Are any of you suffering hardships? You should pray. Are any of you happy? You should sing praises. Are any of you sick? You should call on the elders of the church to come and pray over you, anointing you with oil in the name of the Lord. Such a prayer offered in faith will heal the sick, and the Lord will make you well. And if you have committed any sins, you will be forgiven. Confess your sins to each other and pray for each other so that you may be healed. The earnest prayer of a righteous person has great power and produces wonderful results (James 5:13-16 NLT).

            Most, if not all of us, have heard that saying, “There are no atheists in foxholes.” I’m not 100% sure that I believe that but I wouldn’t put it past a few of them to consider God in prayer during a firefight or a “broken arrow” type event. I also suspect that people have appealed to God in prayer for healing or restoration or in any number of circumstances, and having not gotten the answer they desire, choose to deny faith of any kind as a means of “getting back at God because He didn’t answer my prayers.”

            Maybe his purposes are bigger than our prayer requests. Maybe, just maybe, He has a much greater plan for prayers than we can sometimes see from our foxholes. Maybe the change your praying for is happening in you because you are praying. I know that’s what usually happens to me. If I’m frustrated with a situation or want to “kill somebody,” about the only way I can come down from that wave is through prayer. I pray for God to move me past my frustration or desire to do bodily harm to someone else. And as I pray, an amazing thing happens. I begin to change: my anger dissolves, my worries are minimized, and my focus, most importantly, gets off me. My focus goes back to center and for me that’s God. Usually after that, my perspective on things begins to change. I might still be a little hot or bothered but I begin to see things from a perspective other than my own. That is a win when the ultimate prize in prayer is to be changed. Richard foster wrote:

Meditation introduces us to the inner life, fasting is an accompanying means, study transforms our minds, but it is the Discipline of prayer that brings us into the deepest and highest work of the human spirit. Prayer is the central avenue God uses to transform us. If we are unwilling to change, we will abandon prayer as a noticeable characteristic of our lives.[1]

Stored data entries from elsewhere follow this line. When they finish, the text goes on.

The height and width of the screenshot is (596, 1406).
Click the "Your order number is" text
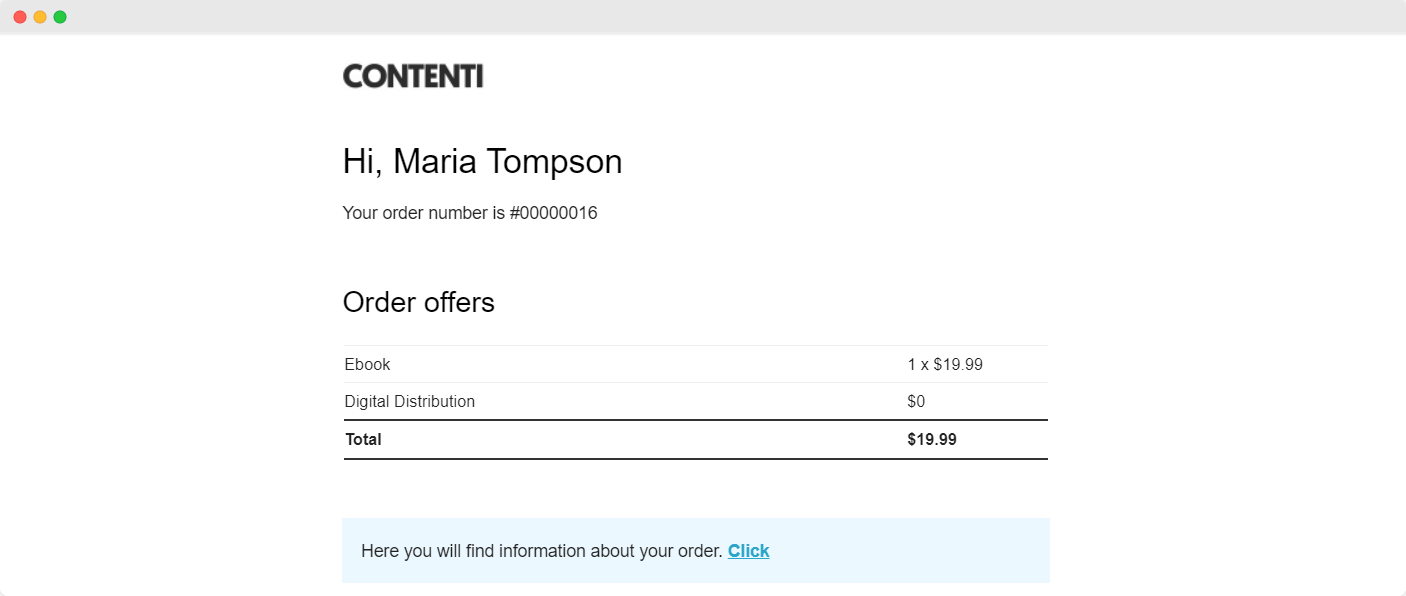click(424, 213)
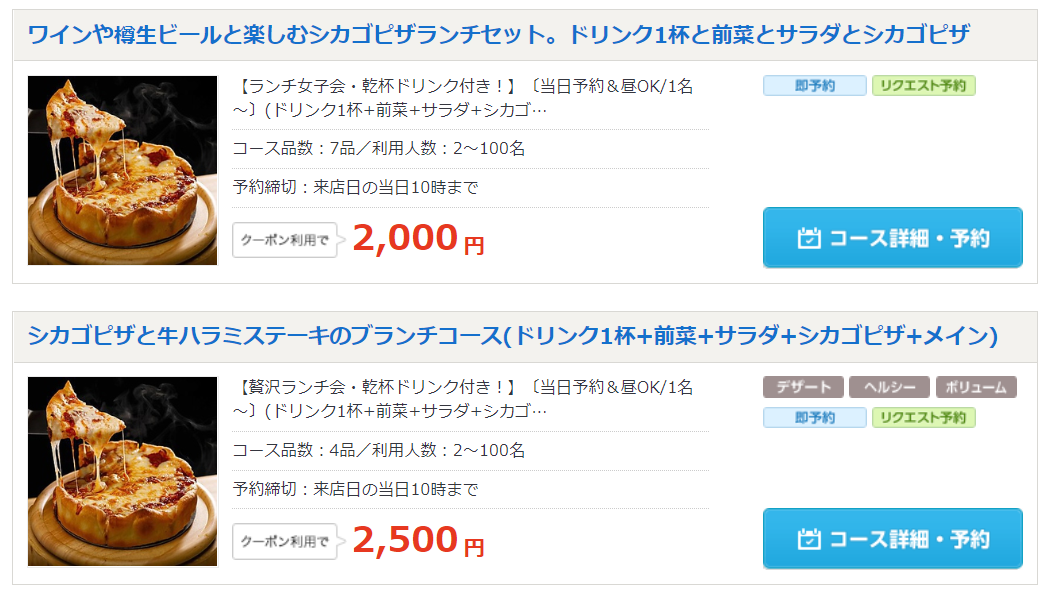The width and height of the screenshot is (1048, 601).
Task: Open the シカゴピザと牛ハラミステーキ brunch course title
Action: point(512,336)
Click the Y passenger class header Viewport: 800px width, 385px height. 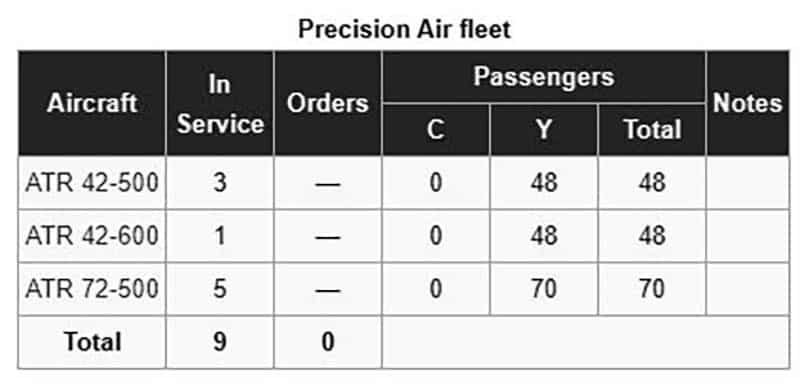(544, 130)
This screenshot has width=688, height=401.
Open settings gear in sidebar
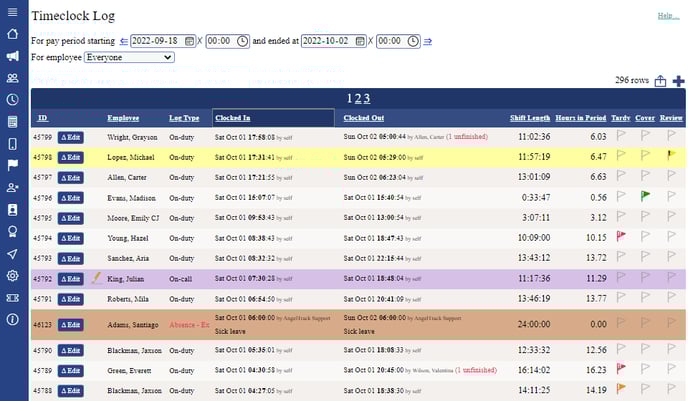[13, 276]
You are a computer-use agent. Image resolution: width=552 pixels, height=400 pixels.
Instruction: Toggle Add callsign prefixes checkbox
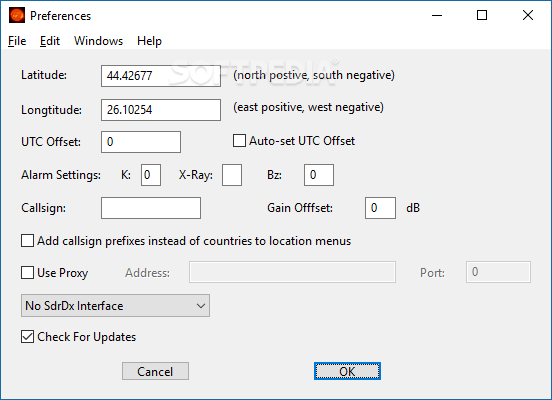coord(27,241)
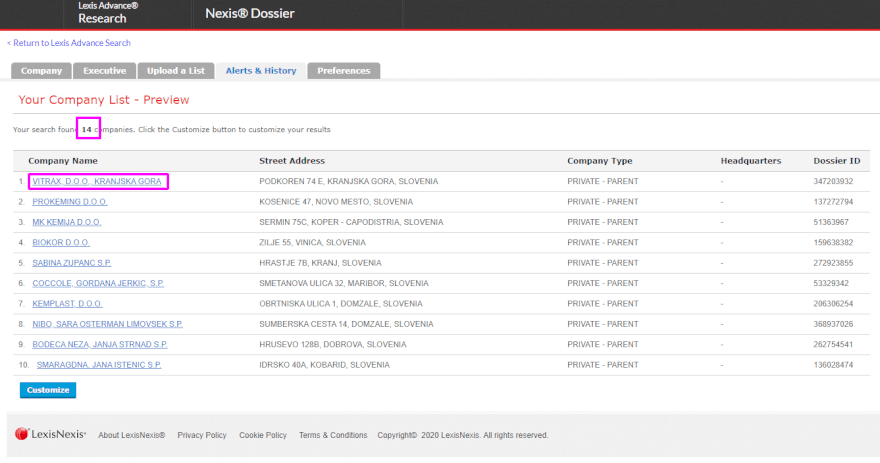This screenshot has width=880, height=463.
Task: Open the Privacy Policy footer link
Action: click(x=202, y=435)
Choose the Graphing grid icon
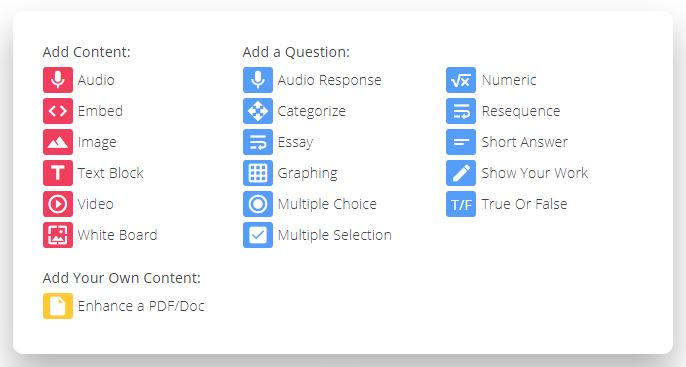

            “Prayer brings us into the deepest and highest work of the human spirit.” I believe this wholeheartedly. When I can’t stand to be around somebody, a situation is overwhelming, or I simply want to be at peace then that’s what I do. I pray. That’s the only endeavor that changes and builds my body, mind, and spirit to any degree. And when you don’t get the answers that you want or you get an answer that you don’t desire, don’t throw up your hands in defeat. Continue to pray. Remember, “The earnest prayer of a righteous person has great power and produces wonderful results” (James 5:16 NLT). The change will be in you and that’s the win. That’s where the magic will happen. That’s where the hope will happen. Prayer is an incredible opportunity to maximize transformation: in you!

[1] Richard Foster, Celebration of Discipline: The Path to Spiritual Growth, 20th Anniversary Ed., 50 of 325, Harper Collins e-books, 1998.